→ **Problem description**
Omitting the images, transcribe the records below exactly as they stand.

→ **Records supplied**
+ + + +
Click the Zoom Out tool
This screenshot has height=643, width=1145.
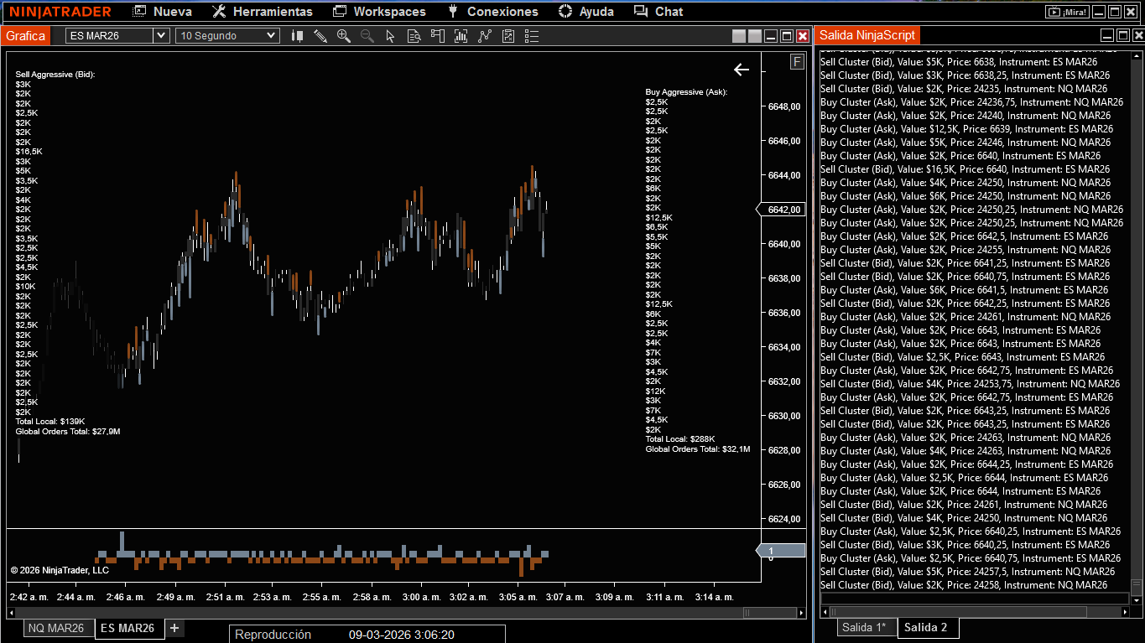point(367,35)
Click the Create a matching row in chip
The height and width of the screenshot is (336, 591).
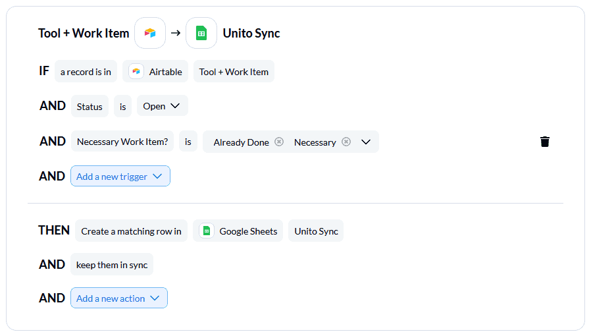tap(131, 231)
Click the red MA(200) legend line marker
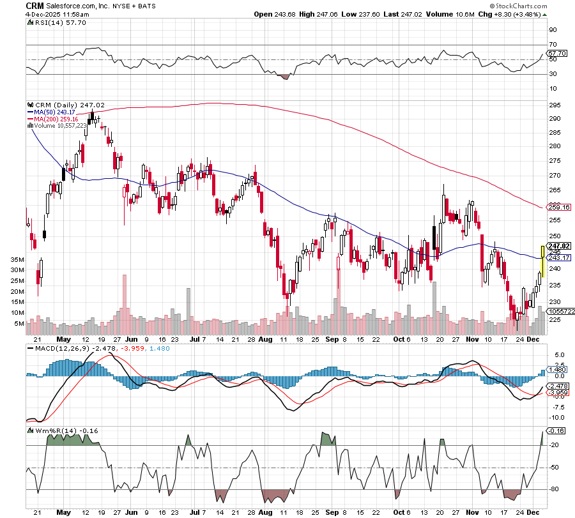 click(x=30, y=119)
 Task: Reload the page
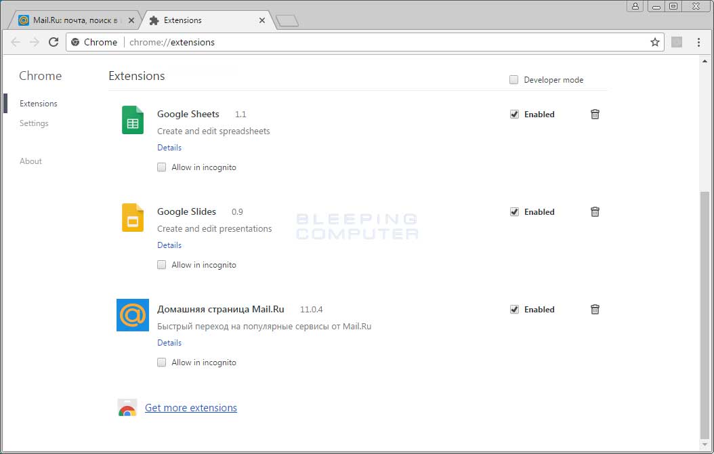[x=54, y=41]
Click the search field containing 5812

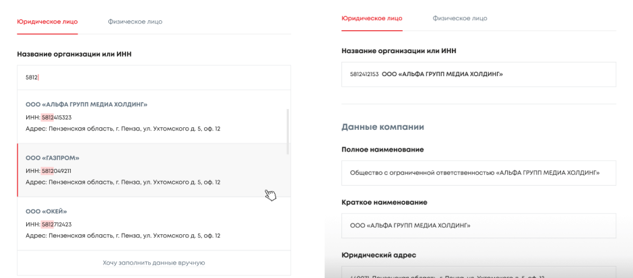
+ + + +
→ **Finished exercise**
Click the Zoom Out tool
This screenshot has height=643, width=1145.
point(367,35)
Click the Create a matching row in chip
The height and width of the screenshot is (336, 591).
tap(131, 231)
Click the red MA(200) legend line marker
 click(x=30, y=119)
 Task: Reload the page
[x=54, y=41]
Click the search field containing 5812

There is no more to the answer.